Atragantado por la emoción de mis palabras, sólo quedan los efectos de la poesía, pero no ella. Pues ella es una de esas cosas que cuando la tocas, desaparece. Así de escurridiza es la vida imprevisible, una sorpresa de humo en cada rincón o esquina. Pero que no haya pasado nunca, no significa que no haya pasado a veces. Tal vez un sueño –eso es la poesía–, algo que solamente se alcanza despertando, luchando por lo que más quieres o rezando para que no pase. Lo bueno y lo malo que tiene la vida, algo que es de todos y de nadie. Pero si la entendemos deja de ser poesía, porque eso significa que ha pasado por un filtro.
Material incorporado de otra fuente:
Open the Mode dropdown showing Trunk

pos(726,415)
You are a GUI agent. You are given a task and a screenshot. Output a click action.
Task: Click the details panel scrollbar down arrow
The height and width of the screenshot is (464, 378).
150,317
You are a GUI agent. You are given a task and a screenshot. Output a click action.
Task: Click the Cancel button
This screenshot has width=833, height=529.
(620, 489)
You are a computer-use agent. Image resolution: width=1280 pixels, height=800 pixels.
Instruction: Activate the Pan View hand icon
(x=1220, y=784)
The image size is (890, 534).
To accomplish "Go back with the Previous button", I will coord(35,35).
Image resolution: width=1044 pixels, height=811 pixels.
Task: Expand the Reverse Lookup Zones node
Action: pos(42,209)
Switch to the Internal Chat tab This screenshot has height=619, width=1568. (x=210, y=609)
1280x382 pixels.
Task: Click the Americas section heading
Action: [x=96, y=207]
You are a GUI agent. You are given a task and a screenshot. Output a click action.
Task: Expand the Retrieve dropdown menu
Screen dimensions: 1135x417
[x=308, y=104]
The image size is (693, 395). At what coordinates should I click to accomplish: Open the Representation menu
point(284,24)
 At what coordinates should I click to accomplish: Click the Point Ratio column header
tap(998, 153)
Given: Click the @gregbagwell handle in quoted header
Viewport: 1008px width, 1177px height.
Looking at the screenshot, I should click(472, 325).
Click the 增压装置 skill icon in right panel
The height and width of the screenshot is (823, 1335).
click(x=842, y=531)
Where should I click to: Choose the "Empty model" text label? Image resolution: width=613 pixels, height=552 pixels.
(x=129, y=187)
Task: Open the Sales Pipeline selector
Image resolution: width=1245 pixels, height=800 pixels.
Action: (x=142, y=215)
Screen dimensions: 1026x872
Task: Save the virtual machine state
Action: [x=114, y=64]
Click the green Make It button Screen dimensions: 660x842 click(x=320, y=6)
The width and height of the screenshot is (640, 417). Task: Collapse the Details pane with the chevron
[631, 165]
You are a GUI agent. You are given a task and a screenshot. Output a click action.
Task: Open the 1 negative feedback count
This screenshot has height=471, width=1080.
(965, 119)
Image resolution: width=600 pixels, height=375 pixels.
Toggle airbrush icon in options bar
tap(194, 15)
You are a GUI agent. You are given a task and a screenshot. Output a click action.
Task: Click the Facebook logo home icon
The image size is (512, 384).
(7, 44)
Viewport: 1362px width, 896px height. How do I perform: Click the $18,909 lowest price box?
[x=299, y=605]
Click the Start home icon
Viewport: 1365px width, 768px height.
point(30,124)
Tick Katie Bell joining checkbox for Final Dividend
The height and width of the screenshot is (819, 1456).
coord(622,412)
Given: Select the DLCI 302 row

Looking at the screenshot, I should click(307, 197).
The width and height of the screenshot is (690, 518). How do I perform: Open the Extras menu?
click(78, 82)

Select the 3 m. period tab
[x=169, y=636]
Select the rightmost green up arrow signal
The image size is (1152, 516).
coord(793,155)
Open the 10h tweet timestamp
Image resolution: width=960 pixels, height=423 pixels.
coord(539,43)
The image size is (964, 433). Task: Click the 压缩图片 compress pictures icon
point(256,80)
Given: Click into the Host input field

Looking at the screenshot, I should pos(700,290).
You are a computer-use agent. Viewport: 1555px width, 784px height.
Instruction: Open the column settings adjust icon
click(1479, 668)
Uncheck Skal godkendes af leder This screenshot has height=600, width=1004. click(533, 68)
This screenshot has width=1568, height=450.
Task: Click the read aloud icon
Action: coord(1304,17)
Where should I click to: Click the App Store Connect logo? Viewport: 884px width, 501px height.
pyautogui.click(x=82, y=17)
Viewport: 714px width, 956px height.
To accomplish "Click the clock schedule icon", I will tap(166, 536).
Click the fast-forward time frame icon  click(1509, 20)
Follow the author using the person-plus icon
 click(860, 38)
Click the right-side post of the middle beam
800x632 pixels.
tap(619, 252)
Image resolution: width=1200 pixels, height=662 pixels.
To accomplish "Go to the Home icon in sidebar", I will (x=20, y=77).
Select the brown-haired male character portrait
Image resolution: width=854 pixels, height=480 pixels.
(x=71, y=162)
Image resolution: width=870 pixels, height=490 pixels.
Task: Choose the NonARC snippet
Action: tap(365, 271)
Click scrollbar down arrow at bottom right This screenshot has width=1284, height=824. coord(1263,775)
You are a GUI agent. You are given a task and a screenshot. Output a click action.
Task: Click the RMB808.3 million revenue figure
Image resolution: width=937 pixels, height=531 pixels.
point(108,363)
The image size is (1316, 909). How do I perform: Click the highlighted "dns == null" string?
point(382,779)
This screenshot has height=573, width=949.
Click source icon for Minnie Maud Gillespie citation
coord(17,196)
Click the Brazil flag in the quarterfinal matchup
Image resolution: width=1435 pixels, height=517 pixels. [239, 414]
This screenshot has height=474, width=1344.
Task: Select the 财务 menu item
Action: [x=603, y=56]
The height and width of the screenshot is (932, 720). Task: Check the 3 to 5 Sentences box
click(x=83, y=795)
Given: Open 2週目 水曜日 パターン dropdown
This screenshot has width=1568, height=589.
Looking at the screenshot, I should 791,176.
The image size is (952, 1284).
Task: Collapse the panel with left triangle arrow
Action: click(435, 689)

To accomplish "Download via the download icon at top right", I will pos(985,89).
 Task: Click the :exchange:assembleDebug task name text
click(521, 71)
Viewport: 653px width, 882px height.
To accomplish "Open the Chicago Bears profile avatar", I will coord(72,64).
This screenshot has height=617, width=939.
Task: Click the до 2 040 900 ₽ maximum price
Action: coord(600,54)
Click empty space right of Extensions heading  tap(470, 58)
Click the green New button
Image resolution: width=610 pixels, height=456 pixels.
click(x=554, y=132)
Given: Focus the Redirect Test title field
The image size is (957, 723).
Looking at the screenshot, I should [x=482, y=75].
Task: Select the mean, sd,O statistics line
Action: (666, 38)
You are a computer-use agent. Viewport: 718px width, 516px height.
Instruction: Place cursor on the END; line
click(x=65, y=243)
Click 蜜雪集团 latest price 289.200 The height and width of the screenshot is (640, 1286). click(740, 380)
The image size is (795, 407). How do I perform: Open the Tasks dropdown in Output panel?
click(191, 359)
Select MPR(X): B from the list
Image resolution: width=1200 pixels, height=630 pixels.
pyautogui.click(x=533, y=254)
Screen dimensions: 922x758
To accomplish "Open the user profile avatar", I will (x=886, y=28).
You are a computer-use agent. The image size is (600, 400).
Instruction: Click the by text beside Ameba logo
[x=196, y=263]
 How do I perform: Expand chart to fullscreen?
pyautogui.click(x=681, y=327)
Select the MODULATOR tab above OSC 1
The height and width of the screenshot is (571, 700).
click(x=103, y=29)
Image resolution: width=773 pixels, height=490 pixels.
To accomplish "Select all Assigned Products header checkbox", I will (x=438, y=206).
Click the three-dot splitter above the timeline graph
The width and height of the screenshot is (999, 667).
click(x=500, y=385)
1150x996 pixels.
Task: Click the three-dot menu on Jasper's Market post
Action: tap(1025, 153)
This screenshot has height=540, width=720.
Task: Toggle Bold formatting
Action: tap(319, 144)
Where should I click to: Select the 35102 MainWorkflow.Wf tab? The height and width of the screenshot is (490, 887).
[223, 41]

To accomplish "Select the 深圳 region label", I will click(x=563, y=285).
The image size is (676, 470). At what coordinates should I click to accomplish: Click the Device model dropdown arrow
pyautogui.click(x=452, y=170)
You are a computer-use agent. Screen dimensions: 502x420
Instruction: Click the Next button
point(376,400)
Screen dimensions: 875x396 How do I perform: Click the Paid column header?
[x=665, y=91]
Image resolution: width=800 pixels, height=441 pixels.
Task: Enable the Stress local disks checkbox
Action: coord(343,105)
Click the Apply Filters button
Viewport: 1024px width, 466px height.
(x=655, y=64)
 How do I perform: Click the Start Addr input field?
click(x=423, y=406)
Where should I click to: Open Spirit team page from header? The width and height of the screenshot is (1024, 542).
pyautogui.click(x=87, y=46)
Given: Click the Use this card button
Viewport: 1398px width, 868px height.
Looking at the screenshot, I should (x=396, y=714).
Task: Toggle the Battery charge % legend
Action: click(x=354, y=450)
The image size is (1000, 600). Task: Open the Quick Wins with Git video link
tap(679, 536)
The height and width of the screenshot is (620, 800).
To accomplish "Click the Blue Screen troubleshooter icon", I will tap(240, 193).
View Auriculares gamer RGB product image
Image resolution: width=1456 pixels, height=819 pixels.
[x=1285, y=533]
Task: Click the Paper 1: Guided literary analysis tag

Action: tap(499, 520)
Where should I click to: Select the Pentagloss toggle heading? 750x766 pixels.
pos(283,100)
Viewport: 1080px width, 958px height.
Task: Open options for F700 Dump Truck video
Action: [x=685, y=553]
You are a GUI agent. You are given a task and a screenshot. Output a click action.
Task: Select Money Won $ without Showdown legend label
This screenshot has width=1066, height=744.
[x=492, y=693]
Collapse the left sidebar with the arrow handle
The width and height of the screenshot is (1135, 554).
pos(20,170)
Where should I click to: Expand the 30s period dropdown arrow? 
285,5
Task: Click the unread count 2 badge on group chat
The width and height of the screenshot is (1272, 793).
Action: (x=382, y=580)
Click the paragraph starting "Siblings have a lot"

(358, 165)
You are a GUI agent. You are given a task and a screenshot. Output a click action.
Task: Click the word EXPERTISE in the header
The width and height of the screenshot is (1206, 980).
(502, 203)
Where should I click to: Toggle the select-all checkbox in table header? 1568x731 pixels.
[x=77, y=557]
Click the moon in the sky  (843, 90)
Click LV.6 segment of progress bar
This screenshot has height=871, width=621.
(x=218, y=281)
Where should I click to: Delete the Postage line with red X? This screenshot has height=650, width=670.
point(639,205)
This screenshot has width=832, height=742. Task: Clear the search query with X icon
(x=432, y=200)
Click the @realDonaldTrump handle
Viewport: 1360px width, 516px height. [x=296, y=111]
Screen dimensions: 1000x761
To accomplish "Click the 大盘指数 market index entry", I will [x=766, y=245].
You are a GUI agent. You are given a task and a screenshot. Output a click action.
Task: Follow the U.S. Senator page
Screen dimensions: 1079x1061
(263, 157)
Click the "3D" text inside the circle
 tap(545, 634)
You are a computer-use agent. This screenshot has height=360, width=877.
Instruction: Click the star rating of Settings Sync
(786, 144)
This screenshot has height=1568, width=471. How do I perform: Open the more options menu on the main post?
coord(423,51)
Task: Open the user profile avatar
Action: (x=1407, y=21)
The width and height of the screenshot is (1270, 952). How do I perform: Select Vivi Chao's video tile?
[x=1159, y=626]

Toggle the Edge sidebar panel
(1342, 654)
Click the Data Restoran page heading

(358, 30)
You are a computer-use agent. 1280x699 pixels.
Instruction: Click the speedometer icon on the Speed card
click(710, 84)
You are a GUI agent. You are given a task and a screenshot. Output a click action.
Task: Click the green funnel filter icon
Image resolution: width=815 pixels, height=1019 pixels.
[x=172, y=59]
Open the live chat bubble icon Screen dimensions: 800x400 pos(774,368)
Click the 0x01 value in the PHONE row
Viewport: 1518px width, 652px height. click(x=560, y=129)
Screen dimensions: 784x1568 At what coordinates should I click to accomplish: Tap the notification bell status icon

Y la poesía es la forma más cambiante del cielo, por eso hay algunos que hablan de la “destrucción de la forma”.[1] Por lo que es interrogación, a veces ciertamente, a veces no se sabe si mientras se calla.
Esto que estoy haciendo ahora mismo, esto es poesía: hablar poco, pero decir mucho, nombrar lo que no se puede falsar. Lo que no se puede demostrar ni siquiera que lo he nombrado yo –y eso que hablo con propiedad de todas las palabras. Todas las palabras son mías y no me invento nada. Es la poesía la que me inventa, ya que me transformo con mi mano creadora. Creadora de sentidos nuevos, como un hijo que no se sabe cómo va a salir, a quién se va a parecer cuando se lean mis poemas. Yo no lo quiero saber más, porque la poesía puede resultar peligrosa. Es la creación de una voz, que no es la mía, sino en servicio del lector que trata de mis días.
Quisiera, si me dejáis, volver a la teta de mi madre (que en paz descanse), porque la poesía es el puro hueso que queda tras el traje de la vida. Una devastadora verdad incomprensible, porque canto a los gusanos que al demonio nunca comen. Quiero dejar claro que la poesía no desaparece con el poeta, sigue de largo la expresión de los rostros de familiares y amigos, que observan solo letra. Pero algo hay detrás de cada punto, algo se arrastra debajo de cada coma, tal vez unos puntos suspensivos, llamémoslo etcétera.
Pero la poesía también es alegría, disfrute, paisajismo, sexo. Es todo lo que no se ha dicho en la vida, sino callando lo que de miedo a rechazo nos puede. Miedo a no ser entendidos, a no saber comunicar, a provocar un efecto inmediato, bueno o malo, pero no indiferente. Pues si hay una cosa cierta es que el poema nunca nos deja igual, así que hay que estar preparados, listos para la aventura de probar a poner una palabra junto a otra, para ver qué sale, y es así como el poeta llega a saber cosas que antes no sabía. A veces sirve para protestar, cuando no como auto-terapia o diario. Pero lo que está claro es que “hay que juzgar el poema por los sentidos”, como dice Susan Sontag.[2]
Por tanto, el truquito de la poesía está en elegir bien las palabras, porque si cambiamos una palabra por otra del poema, le podemos dar un nuevo color, un nuevo sabor, un nuevo tacto. Saboreemos el poema porque la poesía ha sido escrita para ser leída en voz alta y para que un pringoso amor se pegue a cada sonido. Mucosidades del más absoluto apetito, que levanta la música del vientre entre las almas. Esperemos que la nueva generación de poetas mantenga la posición del talento en el orgullo.
[1] Antonio Méndez Rubio, La destrucción de la forma y otros escritos sobre poesía y conflicto, Madrid, Biblioteca nueva, 2008.
[2] Contra la interpretación, Madrid, Alfaguara, 1996.